Records from a data source:
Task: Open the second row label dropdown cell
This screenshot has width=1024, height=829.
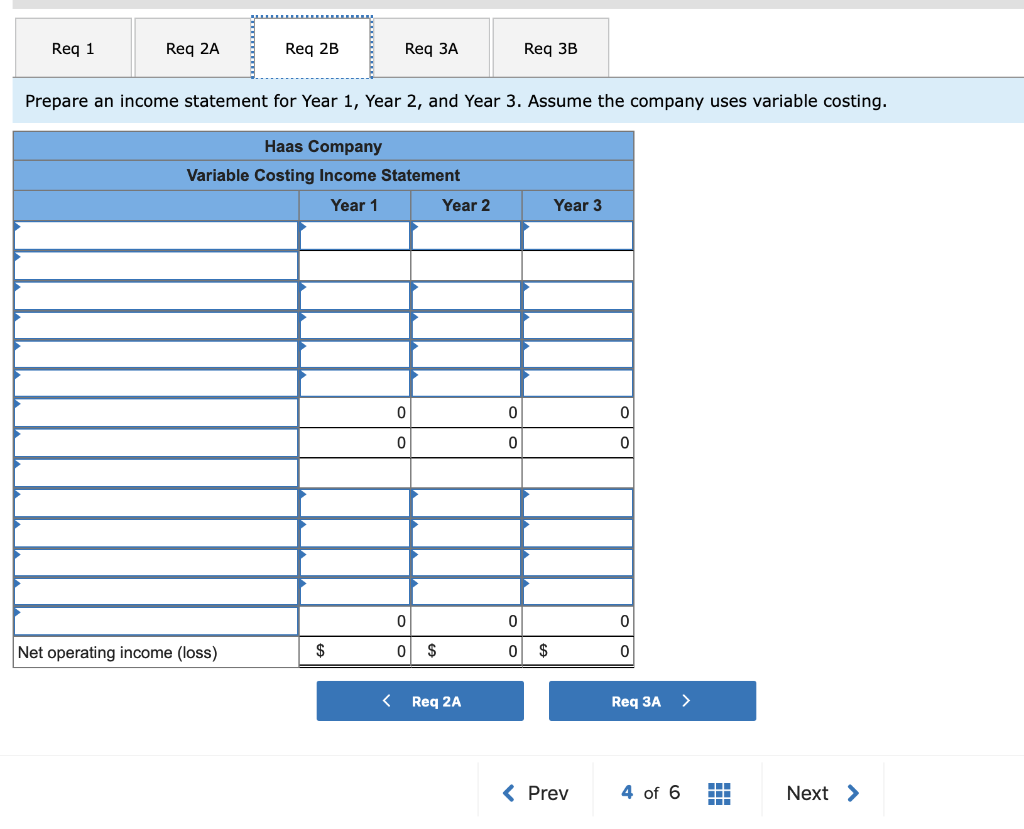Action: tap(155, 265)

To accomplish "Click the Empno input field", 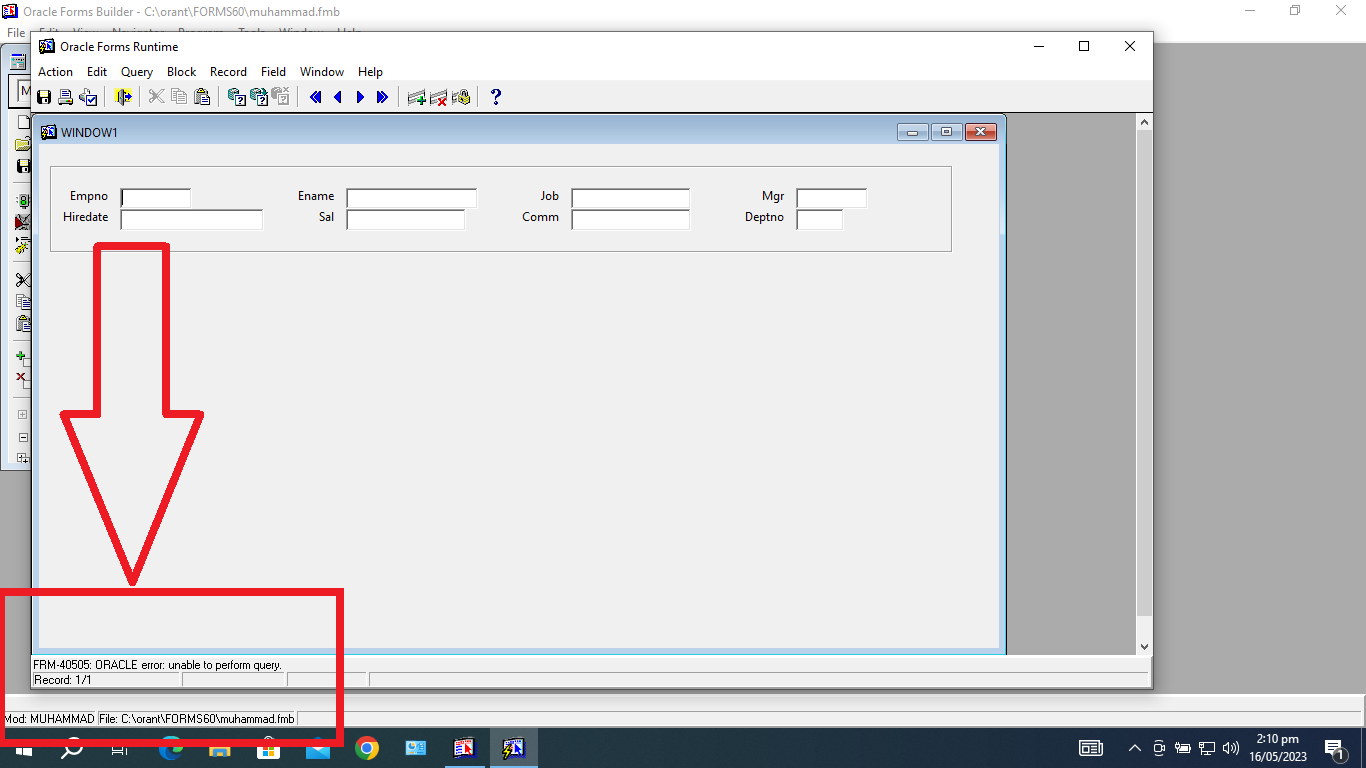I will coord(156,198).
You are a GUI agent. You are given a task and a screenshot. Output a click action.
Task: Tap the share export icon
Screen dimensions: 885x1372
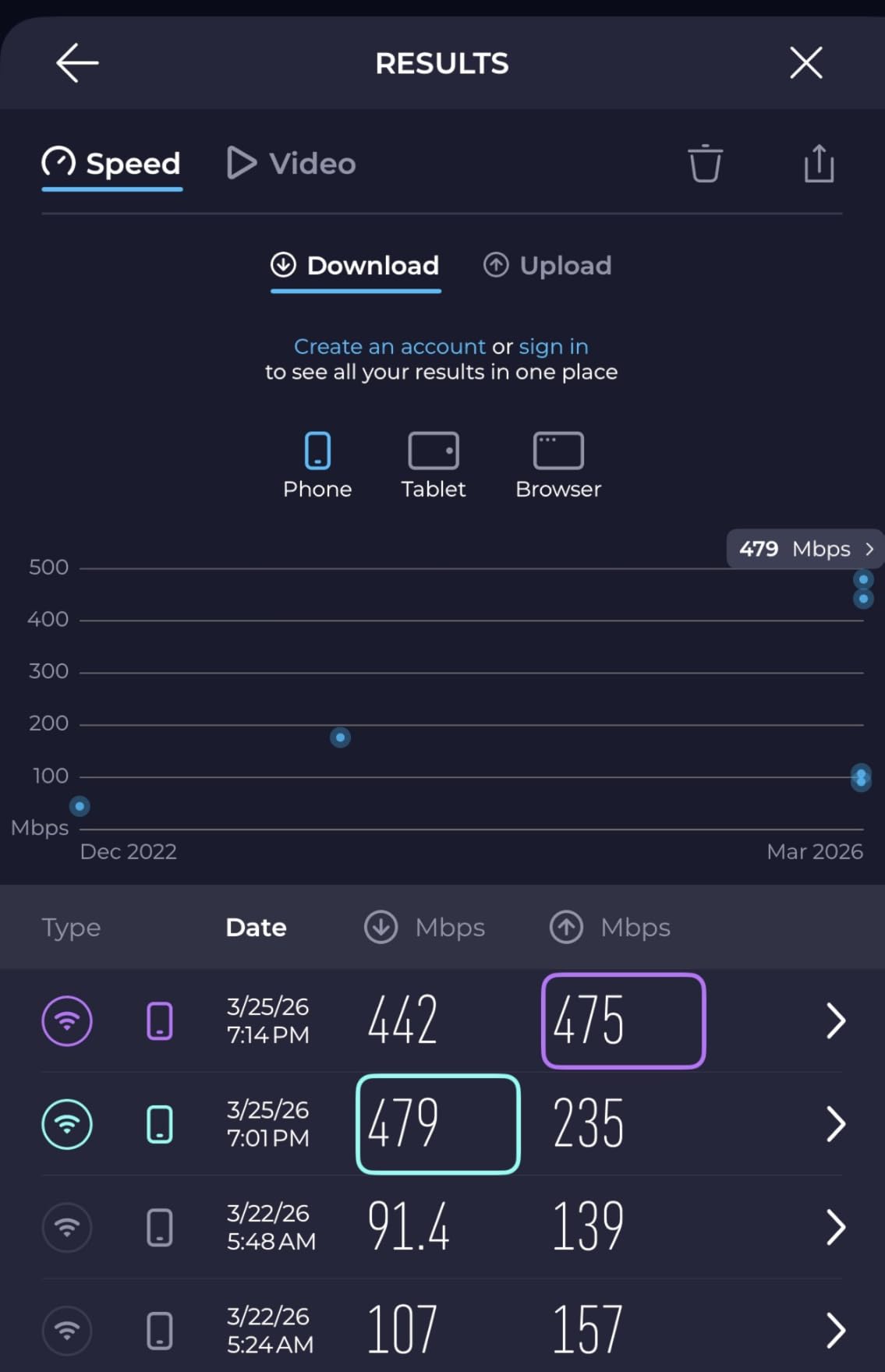pyautogui.click(x=819, y=164)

EXERCISE INSTRUCTIONS: Counting the line with "You are a GUI" and the last line of the data above, transcribe those two lines and every line between them exactly, without the pictures.

EXERCISE SOLUTION:
You are a GUI agent. You are given a task and a screenshot. Output a click action.
Task: Tap the share export icon
Screen dimensions: 885x1372
pyautogui.click(x=819, y=164)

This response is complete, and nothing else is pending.